08 stycznia 2018
Czy wnioskować o odznaczenia?
W Łodzi jest już w ostatnim kwartale drugi profesor Uniwersytetu Medycznego, który odesłał do Kancelarii Prezydenta RP Andrzeja Dudy odznaczenia, jakie odebrał w swojej uczelni za osiągnięcia naukowe. Najpierw był to socjolog medycyny pan dr hab. Wojciech Bielecki prof.

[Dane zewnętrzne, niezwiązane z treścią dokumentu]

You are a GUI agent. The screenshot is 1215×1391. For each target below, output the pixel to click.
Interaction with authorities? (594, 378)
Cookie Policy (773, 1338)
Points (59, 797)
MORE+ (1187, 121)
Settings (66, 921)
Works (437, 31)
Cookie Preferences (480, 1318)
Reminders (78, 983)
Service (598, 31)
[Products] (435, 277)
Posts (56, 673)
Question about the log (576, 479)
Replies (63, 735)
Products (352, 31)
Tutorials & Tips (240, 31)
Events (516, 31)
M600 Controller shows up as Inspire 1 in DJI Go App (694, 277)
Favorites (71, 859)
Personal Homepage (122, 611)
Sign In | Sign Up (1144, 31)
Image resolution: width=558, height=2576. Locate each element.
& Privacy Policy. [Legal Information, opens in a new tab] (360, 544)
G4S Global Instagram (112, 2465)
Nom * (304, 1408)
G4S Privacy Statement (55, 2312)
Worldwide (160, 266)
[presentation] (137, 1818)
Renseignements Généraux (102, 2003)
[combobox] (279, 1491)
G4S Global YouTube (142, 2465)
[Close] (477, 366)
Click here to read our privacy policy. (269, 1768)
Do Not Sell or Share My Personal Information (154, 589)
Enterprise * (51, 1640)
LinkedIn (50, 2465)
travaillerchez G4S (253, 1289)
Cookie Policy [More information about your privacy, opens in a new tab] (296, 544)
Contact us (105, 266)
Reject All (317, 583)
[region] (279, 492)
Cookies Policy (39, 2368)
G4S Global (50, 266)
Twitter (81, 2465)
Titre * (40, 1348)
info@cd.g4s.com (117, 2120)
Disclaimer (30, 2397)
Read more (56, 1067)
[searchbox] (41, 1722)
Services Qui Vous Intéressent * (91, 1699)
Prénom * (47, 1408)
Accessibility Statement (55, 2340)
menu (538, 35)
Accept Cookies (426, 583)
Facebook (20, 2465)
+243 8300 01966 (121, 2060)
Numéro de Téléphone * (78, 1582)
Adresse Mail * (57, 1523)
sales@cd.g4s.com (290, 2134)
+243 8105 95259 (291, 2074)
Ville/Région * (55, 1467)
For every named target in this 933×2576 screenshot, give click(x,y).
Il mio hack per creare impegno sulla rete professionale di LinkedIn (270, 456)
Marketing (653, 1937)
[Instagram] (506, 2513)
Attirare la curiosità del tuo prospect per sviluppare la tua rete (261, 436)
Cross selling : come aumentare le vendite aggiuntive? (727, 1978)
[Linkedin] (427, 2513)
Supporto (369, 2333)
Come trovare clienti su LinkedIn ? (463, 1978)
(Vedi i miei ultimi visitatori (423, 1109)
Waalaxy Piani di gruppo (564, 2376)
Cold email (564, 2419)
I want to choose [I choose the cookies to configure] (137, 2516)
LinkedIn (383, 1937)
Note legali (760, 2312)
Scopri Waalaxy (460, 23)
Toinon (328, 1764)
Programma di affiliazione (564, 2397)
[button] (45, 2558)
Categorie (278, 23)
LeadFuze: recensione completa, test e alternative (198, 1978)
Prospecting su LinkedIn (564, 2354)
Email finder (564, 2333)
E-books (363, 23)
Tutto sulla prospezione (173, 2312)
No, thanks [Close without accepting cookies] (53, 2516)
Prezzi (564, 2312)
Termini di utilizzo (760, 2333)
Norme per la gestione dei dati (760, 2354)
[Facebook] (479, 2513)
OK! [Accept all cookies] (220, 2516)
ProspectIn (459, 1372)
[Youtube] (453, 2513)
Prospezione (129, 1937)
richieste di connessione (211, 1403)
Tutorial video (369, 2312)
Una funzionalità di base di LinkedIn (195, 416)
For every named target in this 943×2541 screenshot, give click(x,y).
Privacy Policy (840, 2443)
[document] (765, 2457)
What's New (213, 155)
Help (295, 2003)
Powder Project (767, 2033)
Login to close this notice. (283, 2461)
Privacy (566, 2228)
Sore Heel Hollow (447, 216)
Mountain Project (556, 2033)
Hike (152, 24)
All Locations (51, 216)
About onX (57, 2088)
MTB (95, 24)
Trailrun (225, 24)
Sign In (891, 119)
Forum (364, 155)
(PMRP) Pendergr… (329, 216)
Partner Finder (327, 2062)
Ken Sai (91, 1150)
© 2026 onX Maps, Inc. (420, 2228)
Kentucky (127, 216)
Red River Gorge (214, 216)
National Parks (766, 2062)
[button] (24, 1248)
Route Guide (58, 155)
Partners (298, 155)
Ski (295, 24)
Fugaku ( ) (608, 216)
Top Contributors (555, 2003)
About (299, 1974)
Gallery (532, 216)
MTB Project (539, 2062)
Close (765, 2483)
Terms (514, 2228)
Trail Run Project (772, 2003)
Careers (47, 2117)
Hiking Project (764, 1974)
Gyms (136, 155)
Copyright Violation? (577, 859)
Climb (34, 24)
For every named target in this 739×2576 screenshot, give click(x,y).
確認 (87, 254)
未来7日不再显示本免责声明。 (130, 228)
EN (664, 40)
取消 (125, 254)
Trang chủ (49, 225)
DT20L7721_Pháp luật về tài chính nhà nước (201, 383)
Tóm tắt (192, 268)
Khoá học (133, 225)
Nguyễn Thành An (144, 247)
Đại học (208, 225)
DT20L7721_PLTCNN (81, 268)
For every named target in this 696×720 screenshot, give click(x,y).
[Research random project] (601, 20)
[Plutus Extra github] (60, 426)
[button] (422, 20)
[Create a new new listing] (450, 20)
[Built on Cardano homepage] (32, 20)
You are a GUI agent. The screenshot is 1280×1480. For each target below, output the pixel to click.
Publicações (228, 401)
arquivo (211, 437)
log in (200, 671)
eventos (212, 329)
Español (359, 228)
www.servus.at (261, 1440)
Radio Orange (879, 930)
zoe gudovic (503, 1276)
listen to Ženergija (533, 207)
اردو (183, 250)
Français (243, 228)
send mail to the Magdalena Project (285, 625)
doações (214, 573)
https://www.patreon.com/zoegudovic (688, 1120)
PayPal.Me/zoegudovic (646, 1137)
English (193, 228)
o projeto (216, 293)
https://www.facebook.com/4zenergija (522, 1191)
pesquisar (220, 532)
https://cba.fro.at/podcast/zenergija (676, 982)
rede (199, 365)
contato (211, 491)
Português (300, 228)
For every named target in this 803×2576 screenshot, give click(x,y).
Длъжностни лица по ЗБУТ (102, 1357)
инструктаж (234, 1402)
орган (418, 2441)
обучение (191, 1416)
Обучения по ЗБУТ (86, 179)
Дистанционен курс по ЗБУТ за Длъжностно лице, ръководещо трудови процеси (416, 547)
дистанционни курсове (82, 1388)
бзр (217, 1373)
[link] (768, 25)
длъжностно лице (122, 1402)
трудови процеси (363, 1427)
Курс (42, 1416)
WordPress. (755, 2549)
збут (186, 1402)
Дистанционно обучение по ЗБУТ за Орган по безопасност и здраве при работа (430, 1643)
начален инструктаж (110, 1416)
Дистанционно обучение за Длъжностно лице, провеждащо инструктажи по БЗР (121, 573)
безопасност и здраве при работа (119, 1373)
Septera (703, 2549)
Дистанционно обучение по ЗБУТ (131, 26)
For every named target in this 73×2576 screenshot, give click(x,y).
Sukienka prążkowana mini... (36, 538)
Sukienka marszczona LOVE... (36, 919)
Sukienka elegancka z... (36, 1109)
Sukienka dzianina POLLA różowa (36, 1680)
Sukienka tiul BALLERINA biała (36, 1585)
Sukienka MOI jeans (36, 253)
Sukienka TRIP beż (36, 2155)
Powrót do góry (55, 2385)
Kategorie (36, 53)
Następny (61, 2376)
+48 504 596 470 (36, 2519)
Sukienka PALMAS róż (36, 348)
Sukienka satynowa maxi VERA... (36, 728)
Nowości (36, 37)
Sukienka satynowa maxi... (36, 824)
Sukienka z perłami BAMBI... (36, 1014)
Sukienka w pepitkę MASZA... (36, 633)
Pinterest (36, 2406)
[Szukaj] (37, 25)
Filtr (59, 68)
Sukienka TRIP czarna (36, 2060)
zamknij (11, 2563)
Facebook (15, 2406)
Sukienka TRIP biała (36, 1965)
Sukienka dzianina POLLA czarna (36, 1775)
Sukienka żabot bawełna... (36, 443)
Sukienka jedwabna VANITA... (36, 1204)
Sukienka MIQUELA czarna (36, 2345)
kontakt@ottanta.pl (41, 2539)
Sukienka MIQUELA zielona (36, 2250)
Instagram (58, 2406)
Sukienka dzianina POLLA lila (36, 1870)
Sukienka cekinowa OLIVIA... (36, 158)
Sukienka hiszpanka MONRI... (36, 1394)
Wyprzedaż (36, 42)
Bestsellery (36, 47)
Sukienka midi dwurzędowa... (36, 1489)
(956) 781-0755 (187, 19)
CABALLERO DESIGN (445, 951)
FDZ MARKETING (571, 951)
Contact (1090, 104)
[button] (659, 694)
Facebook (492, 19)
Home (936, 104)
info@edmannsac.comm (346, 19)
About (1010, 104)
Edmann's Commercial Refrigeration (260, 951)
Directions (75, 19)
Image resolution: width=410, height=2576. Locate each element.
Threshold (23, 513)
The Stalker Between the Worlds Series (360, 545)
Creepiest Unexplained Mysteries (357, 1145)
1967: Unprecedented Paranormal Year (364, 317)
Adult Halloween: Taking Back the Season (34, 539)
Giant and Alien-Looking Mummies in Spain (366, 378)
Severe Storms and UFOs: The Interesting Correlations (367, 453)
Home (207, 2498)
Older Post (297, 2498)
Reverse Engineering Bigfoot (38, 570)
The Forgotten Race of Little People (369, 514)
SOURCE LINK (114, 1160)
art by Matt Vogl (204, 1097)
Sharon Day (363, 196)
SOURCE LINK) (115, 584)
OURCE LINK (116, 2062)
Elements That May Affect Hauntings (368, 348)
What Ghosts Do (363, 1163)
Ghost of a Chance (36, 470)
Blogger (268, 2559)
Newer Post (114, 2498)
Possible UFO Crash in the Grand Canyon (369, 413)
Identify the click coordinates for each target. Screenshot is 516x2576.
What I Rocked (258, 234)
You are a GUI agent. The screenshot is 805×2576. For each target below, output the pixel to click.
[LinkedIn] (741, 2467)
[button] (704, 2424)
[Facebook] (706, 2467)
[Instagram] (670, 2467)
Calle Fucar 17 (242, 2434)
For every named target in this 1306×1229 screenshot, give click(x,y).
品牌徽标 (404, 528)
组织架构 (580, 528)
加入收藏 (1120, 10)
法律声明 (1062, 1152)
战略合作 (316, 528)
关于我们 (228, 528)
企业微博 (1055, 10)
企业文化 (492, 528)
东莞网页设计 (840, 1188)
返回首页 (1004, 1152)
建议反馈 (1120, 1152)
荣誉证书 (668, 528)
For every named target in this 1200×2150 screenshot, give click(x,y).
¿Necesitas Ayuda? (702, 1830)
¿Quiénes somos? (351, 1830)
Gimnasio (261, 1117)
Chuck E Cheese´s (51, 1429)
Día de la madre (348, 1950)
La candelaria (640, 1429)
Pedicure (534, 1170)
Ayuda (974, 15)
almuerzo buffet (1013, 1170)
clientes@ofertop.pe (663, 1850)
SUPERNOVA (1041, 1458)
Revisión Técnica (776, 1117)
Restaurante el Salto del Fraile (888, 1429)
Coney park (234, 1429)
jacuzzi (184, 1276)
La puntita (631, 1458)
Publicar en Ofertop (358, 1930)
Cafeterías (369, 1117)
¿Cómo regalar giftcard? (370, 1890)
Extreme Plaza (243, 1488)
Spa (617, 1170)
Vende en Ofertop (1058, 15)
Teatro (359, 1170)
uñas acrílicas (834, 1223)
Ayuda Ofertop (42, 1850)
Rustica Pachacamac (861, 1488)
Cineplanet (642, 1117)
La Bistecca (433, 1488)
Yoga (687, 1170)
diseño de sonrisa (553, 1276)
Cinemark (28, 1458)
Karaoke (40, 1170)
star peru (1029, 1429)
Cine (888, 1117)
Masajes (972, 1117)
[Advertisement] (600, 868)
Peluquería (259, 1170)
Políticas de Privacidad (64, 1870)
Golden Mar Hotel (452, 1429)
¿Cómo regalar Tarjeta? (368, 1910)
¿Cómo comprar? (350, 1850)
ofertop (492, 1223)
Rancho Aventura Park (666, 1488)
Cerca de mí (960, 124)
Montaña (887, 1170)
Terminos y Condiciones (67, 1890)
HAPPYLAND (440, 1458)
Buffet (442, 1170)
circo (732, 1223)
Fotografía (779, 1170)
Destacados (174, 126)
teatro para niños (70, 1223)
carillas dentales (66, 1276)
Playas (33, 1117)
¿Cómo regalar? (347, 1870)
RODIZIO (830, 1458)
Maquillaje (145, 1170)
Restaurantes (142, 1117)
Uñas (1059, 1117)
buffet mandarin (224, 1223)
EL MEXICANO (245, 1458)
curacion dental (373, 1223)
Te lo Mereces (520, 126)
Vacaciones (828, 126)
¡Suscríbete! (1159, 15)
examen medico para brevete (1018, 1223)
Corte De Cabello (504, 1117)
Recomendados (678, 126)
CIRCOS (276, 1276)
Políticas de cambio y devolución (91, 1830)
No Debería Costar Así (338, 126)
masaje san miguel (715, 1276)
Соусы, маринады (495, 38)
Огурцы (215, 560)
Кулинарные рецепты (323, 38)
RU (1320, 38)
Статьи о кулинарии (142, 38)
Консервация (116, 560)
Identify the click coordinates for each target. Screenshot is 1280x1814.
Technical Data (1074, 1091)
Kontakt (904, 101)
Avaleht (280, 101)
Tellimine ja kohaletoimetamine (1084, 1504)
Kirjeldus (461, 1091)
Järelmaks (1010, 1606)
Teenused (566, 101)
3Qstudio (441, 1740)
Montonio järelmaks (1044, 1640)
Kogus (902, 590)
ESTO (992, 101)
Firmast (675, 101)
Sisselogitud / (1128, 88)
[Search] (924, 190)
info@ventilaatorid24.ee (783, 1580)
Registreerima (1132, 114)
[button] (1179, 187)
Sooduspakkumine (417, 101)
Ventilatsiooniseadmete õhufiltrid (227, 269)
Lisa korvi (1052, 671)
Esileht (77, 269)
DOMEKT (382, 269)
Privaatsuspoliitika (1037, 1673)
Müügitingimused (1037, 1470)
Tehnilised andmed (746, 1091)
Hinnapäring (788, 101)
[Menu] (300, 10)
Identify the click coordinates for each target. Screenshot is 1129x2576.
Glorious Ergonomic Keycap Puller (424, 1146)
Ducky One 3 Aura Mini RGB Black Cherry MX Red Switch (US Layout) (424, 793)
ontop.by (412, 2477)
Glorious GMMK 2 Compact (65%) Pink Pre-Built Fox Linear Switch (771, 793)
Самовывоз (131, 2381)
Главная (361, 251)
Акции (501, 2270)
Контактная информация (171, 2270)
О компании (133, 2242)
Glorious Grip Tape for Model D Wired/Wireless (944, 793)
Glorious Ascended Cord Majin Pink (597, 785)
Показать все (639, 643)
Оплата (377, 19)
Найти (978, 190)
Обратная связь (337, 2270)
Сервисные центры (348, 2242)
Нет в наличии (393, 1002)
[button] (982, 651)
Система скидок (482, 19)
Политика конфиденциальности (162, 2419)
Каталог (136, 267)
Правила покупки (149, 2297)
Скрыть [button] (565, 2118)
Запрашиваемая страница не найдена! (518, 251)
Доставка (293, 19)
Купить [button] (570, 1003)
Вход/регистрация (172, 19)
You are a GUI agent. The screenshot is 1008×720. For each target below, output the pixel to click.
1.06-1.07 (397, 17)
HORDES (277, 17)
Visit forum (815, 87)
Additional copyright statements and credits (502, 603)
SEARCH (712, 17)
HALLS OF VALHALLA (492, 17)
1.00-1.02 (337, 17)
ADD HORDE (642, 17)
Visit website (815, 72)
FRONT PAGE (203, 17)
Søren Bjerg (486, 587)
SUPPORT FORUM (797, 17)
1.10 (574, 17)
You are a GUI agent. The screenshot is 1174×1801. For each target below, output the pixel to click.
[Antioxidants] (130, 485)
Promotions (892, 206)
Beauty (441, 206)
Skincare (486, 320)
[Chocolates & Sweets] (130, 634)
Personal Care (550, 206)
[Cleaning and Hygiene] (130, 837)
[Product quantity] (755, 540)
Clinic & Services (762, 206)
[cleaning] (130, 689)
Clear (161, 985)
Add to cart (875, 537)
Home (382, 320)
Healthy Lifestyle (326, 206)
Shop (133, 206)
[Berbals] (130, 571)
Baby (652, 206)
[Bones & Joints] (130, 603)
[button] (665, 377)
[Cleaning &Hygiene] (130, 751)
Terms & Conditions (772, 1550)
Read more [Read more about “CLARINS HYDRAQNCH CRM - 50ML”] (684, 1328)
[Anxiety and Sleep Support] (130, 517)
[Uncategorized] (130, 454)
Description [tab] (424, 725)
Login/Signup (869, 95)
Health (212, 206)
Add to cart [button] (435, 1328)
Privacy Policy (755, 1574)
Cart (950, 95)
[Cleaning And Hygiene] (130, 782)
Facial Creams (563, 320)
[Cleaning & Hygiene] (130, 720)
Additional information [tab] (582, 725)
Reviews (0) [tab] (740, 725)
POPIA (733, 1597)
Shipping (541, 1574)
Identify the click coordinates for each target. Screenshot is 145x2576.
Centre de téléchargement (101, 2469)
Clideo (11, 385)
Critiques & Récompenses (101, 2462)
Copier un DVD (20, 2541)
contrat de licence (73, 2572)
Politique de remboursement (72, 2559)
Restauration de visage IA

UM w Łodzi, który najpierw odebrał odznaczenie, po czym je odesłał Prezydentowi publikując swoje stanowisko na łamach "Gazety Wyborczej". Napisał m.in.:
"Niestety, wobec zjawisk i procesów zachodzących w mojej Ojczyźnie, w których ku rozczarowaniu wielu milionów Polaków bierze Pan aż nadto znaczący udział, nie mogę tego medalu przyjąć" (...) nie może "przyjąć czegoś, co pochodzi z nadania człowieka, który jest z wykształcenia prawnikiem z cenzusem uniwersyteckim, a który w sposób świadomy łamie Konstytucję RP". "Konstytucję, na którą przecież Pan przysięgał – i to deklarując publicznie poszukiwanie pomocy Boga dla jej przestrzegania!"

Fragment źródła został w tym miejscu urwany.